Reproduce Condenser Result on MSMARCO passage ranking

texttron / tevatron

Tevatron - A flexible toolkit for neural retrieval research and development.

http://tevatron.ai

Apache License 2.0

518 stars 100 forks source link

Reproduce Condenser Result on MSMARCO passage ranking #21

Closed Albert-Ma closed 2 years ago

Albert-Ma commented 2 years ago

Hi, wonderful work on this toolkit!

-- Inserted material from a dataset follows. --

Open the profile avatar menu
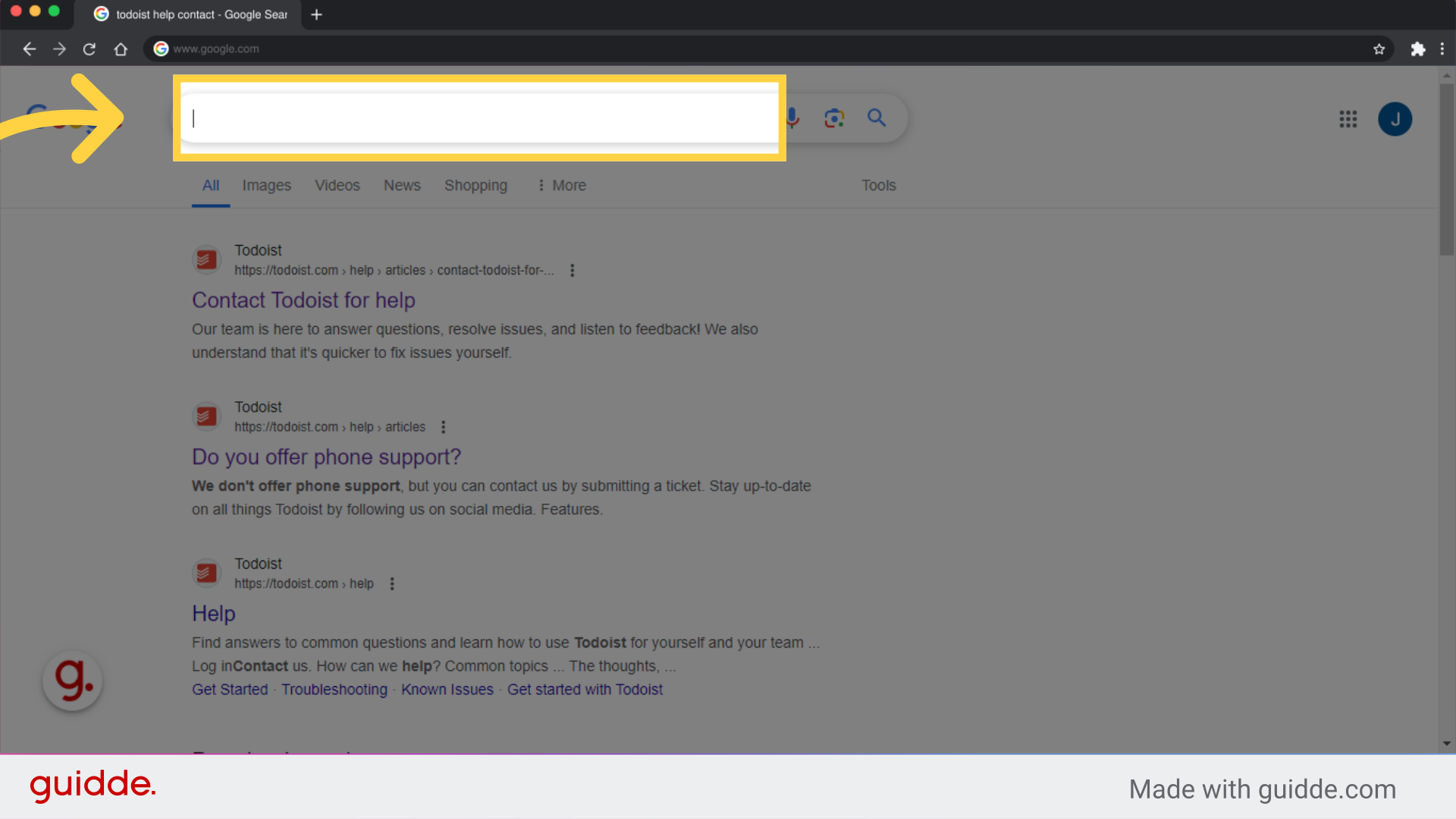 [1395, 119]
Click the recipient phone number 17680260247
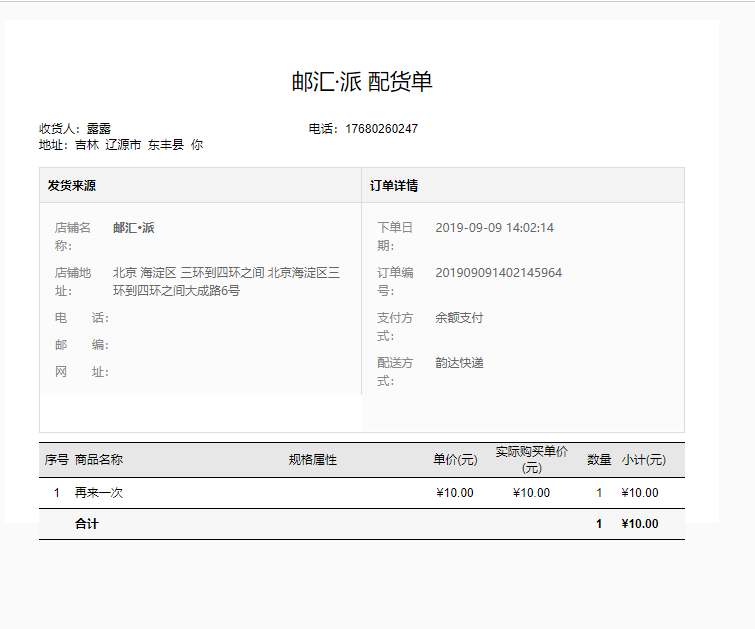Image resolution: width=755 pixels, height=629 pixels. click(381, 129)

I really like it!

Following the README here, I use the following command to train the retriever with Condenser on 2 GPUS which results in the total batch size of 64, the same setting as in the paper:

python -m tevatron.driver.train \
  --output_dir ./output_model \
  --model_name_or_path Luyu/condenser \
  --save_steps 20000 \
  --fp16 \
  --train_dir ../marco/bert/train \
  --per_device_train_batch_size 32 \
  --learning_rate 5e-6 \
  --num_train_epochs 3 \
  --dataloader_num_workers 2

The result I got is 0.331:

##################### MRR @ 10: 0.3308558466366481 QueriesRanked: 6980 #####################

Is there any parameter I missed to set? Thanks!

luyug commented 2 years ago

A few things,

Technically we don't officially support DP with Pytorch but only DDP. You may run into undefined behaviors.
With DDP, you should have the --negatives_x_device set.
What you are currently having is effectively a batch size of 2 (gpu) x 32 (qry) x 8 (psg) = 512

Moreover, the performance is roughly the same as what we have in the Condenser paper, with BM25 negatives. You'd need a round of hard negative mining to get better performance. The best performance also would require you to replace Condenser initializer with a coCondenser initializer.

Albert-Ma commented 2 years ago

A few things,

Technically we don't officially support DP with Pytorch but only DDP. You may run into undefined behaviors.

With DDP, you should have the --negatives_x_device set.

What you are currently having is effectively a batch size of 2 (gpu) x 32 (qry) x 8 (psg) = 512

Moreover, the performance is roughly the same as what we have in the Condenser paper, with BM25 negatives. You'd need a round of hard negative mining to get better performance. The best performance also would require you to replace Condenser initializer with a coCondenser initializer.

Thanks for your reply! I used DDP to run the command and forgot to set the --negatives_x_device.